Lors de la conquête de La Mecque (11 janvier 630 ?), l'amnistie exclut six hommes et quatre femmes (qui ne furent pas tous exécutés). Ibn Khatal, apostat, auquel deux esclaves licencieuses avaient coutume de chanter des poèmes caustiques qu'il avait lui-même composés contre le Prophète, fut trouvé accroché au voile de la Ka'ba puis tué, comme l'une des deux chanteuses, Arnab (l'autre, Fartanâ - ou Quraynâ ? - ayant pu s'enfuir). Sâra, une pleureuse affranchie de La Mecque qui fredonnait sur demande de la poésie railleuse contre Muhammad, fut aussi abattue. Le poète Miqyas b. Subâba, débauché et intempérant, qui errait gris dans le centre de La Mecque en déclamant des vers moqueurs contre le nouvel ordre moral, eut la tête coupée (il était aussi coupable de s'être vengé du musulman qui avait tué son frère - par erreur - après l'acceptation du prix du sang, puis d'avoir apostasié). Le poète Huwayrith fut aussi abattu (pour ses vers et avoir frappé les filles de Muhammad lors de l'émigration à Médine). Enfin, un condamné à mort, 'Abd Allâh b. Sa'd, ancien secrétaire de la révélation qui avait pris des libertés avec ce que lui dictait le Prophète (pour tester son inspiration et voir s'il n'était pas un simple devin s'exprimant en prose rimée), était rentré de Médine à La Mecque, où il avait apostasié. Il ne dut la vie sauve qu'à l'insistance de son parent, le futur troisième calife, qui apaisa Muhammad avant qu'il n'enjoignît qu'on lui tranchât la tête. Toutes ces informations (et bien d'autres, similaires) se trouvent dans les sources classiques : le biographe Ibn Hichâm (m. 828), l'historien des campagnes al-Wâqidî (m. 822), le polygraphe al-Tabarî (m. 923), etc.

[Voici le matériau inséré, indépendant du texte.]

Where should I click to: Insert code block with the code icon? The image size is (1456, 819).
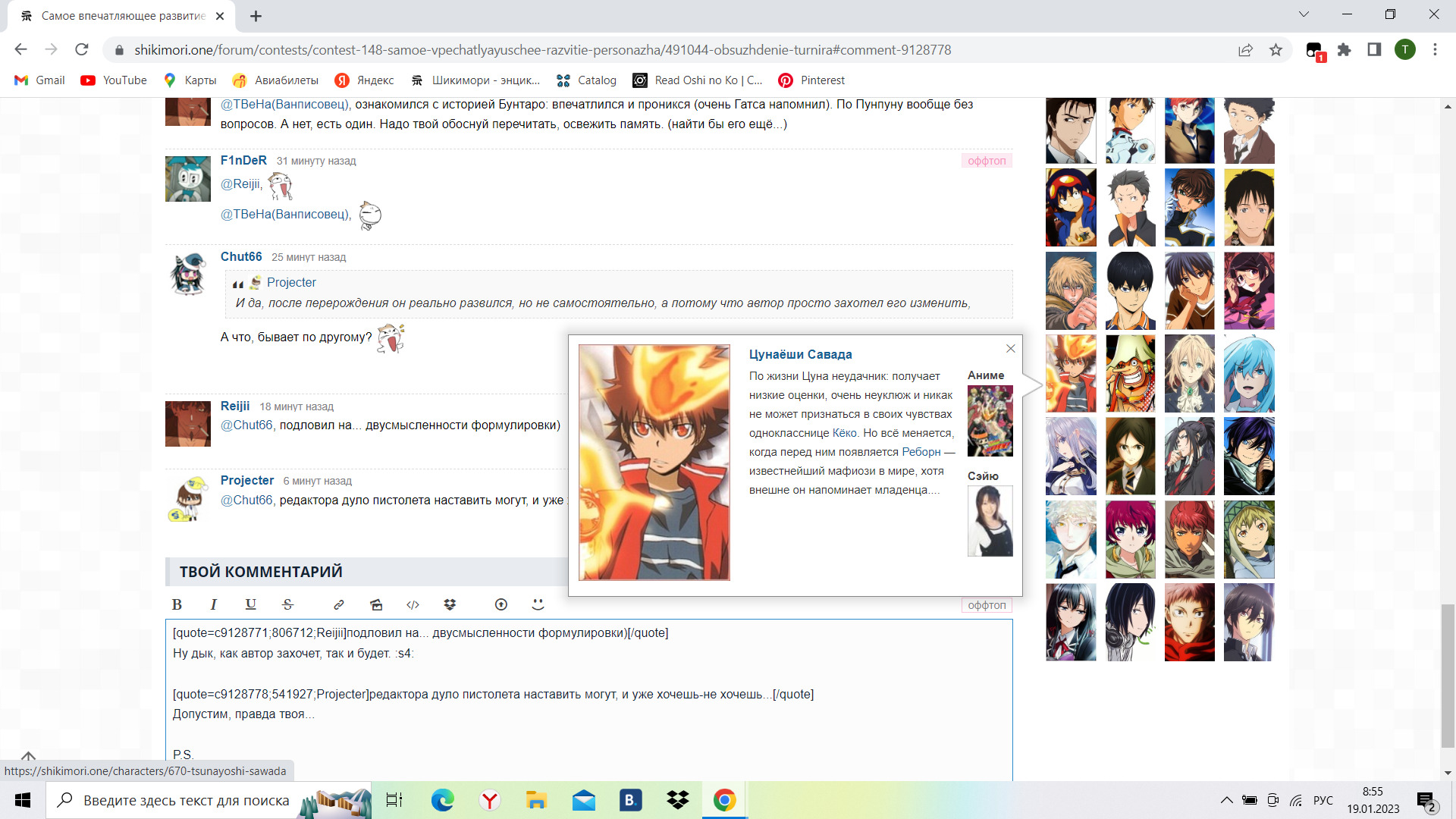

La sacralité du Texte et la vénération due au Messager (s'exprimant surtout ex cathedra) rendaient toute irrévérence sacrilège, phénomène - fondateur - que le temps n'a pas atténué, au contraire, même sous l'effet d'une historicisation de la révélation entreprise ici et là, même de la part de musulmans peu croyants voire laïcs. Rares sont ceux à avoir brisé le tabou, comme Atatürk qui n'hésita guère à dire que le Prophète n'était qu'un bédouin misérable dont aucune muselière ne pouvait brider la libido (jugement faux, car Muhammad était un citadin). L'islam (comme d'autres croyances) ne cohabite donc pas bien avec la dérision, et les actes terroristes n'en sont que la face la plus tragiquement visible.